The industry could incentivise women by paying them (for example) to have sex with male prostitutes. Paradoxically, this affirmative action would only contribute to keeping men disenfranchised, by placing their security in the hands of a small, artificially motivated group that doesn’t particularly believe in their ability to do a good job. This can in turn lead to an unstable, even hostile, workplace for men.

Rather than forcing men to stuff the muffin in this kind of stressful environment (probably resulting in even more terrible sex, erectile dysfunction, and performance anxiety), men could be encouraged to do jobs that make better use of their man-skills, like chopping wood and eradicating fruit flies. People are generally happier when doing something they’re good at, rather than something that doesn’t come naturally to them.

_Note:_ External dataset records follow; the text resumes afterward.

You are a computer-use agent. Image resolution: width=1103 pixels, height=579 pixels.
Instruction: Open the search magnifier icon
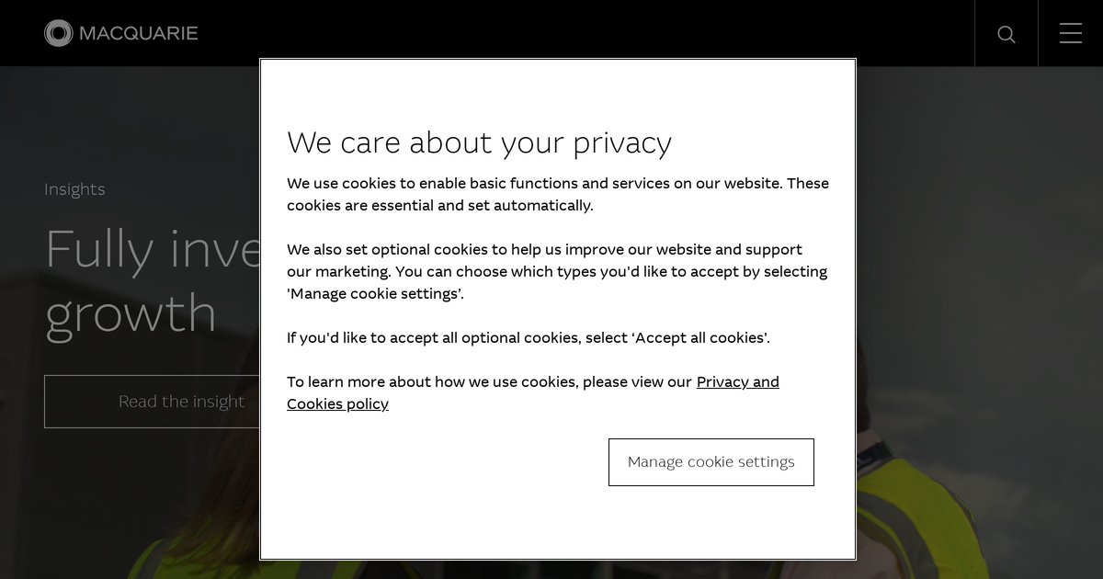(1006, 34)
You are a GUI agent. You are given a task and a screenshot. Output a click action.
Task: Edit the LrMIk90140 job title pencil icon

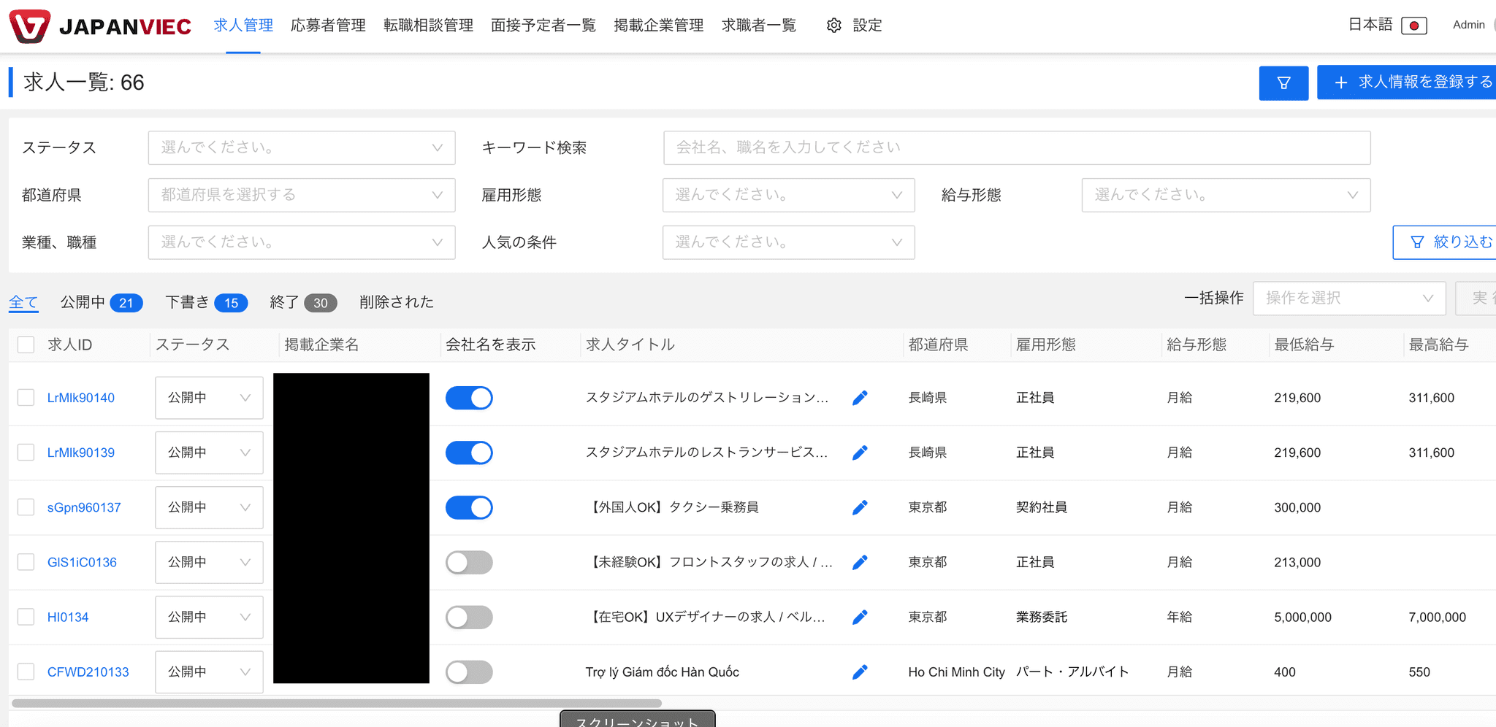[x=860, y=398]
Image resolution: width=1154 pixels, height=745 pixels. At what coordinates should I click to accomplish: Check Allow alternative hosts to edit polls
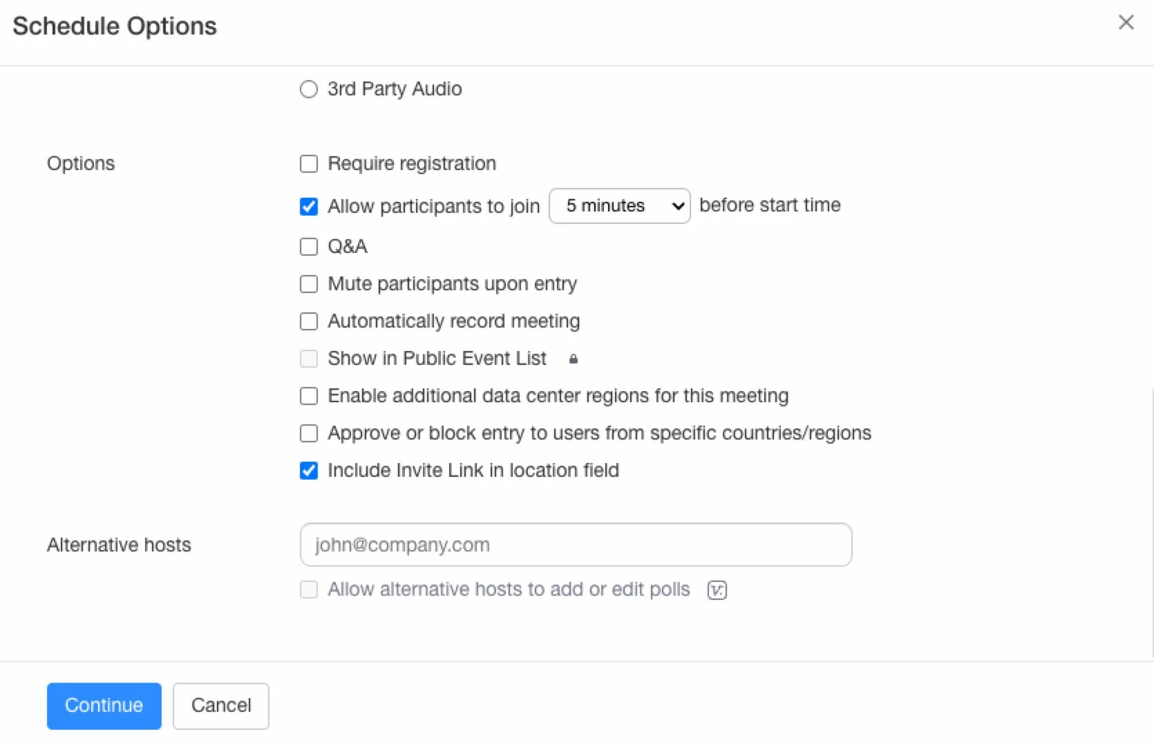pyautogui.click(x=309, y=590)
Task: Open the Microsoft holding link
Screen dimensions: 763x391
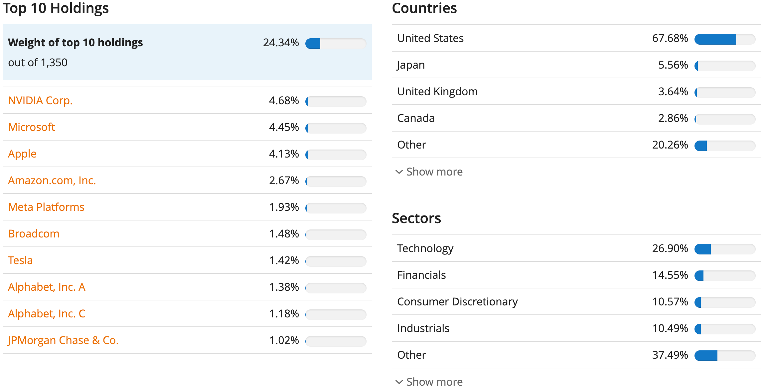Action: (32, 127)
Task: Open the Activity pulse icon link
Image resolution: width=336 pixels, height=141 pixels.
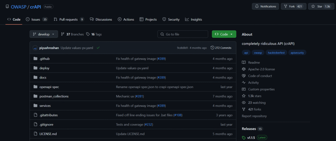Action: 244,82
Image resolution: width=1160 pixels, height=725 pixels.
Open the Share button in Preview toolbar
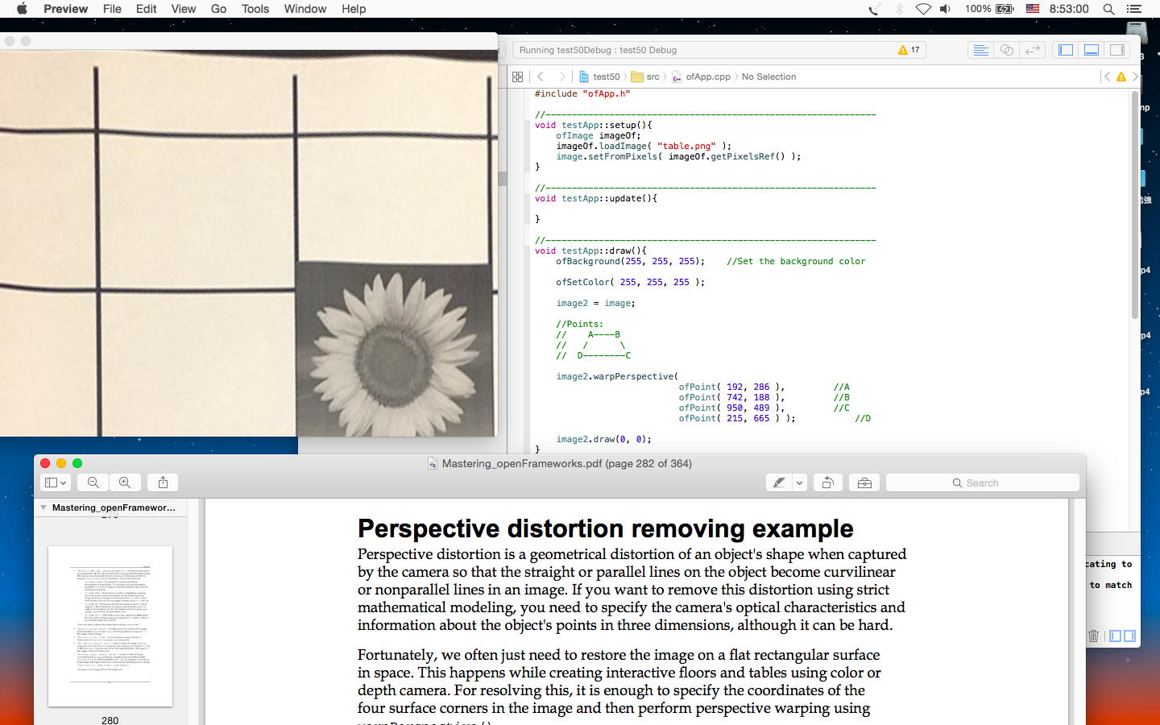[x=163, y=483]
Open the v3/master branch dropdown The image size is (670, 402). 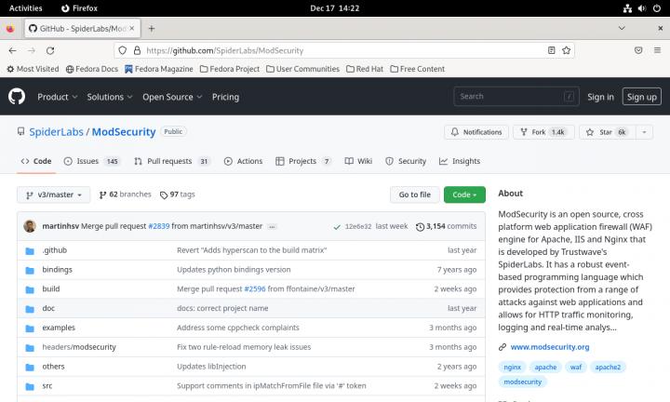click(x=53, y=194)
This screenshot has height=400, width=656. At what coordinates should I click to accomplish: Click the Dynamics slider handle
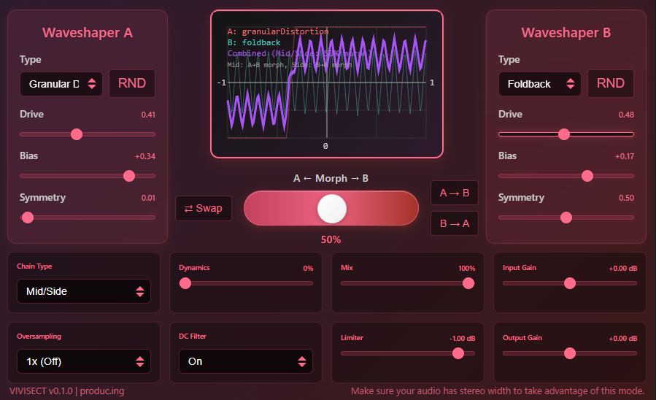point(185,283)
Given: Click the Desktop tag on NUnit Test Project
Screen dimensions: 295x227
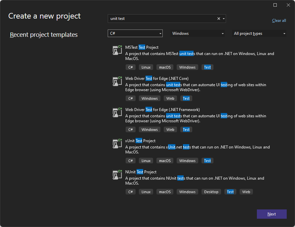Looking at the screenshot, I should pos(211,192).
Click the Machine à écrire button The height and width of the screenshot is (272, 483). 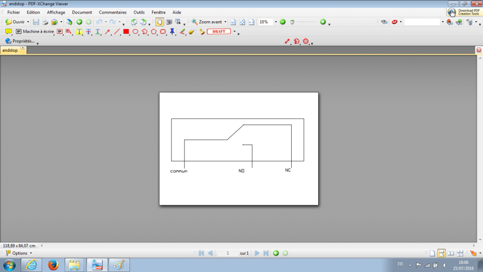click(35, 32)
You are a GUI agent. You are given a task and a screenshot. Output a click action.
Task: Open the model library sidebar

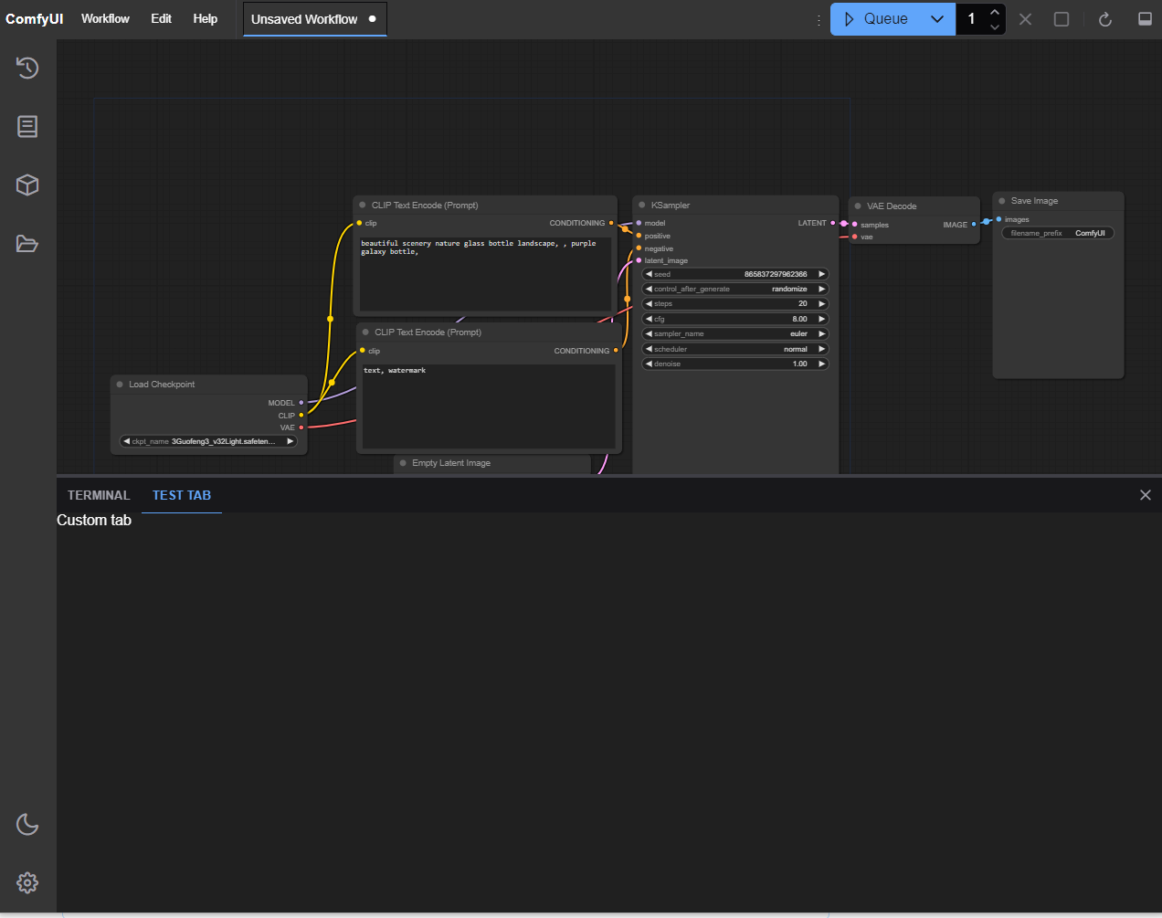click(26, 185)

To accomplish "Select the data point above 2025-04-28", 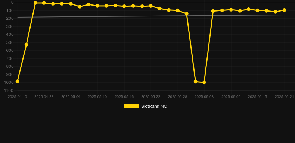I will point(44,3).
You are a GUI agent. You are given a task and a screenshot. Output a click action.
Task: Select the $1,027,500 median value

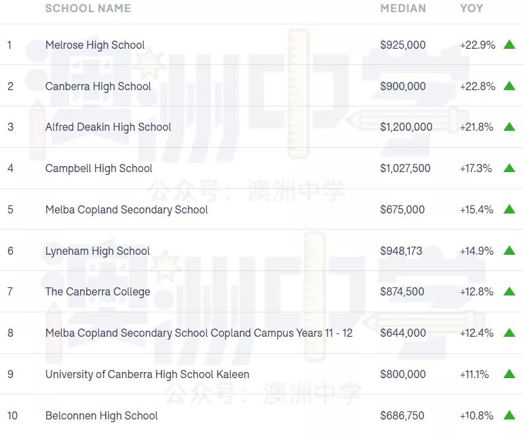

So here’s my (radical, contentious) proposal – and this time I’m being serious.

Men and women are biologically different. The nature of my work makes me keenly aware of this every moment of the day. We can, and should, be able to talk about those differences without fear – including the fear that simply acknowledging them will plunge us into vulnerability, put us on the defensive, cost us the steps toward equality that we’ve taken so far, and end in unjustified assumptions about our abilities.

This should be the case whether we work in the sex industry or the tech industry – whether we’re male or female or non-binary, trans or cisgender.

The experiences of other people are an Area 51 of unknowability that can’t ever really be entered. But we try. We tell each other what it’s like to be in our skins. We do sensitivity training and focus groups and write stories and make art and even, God forbid, use satire to say: this is what it’s like being us. This is how it feels.

We do this until we get it right. We do this over and over until we understand each other – or at least understand each other well enough to make a society that genuinely represents and rewards the abilities of the people who make it.

We’re not there yet. But we can only get there together.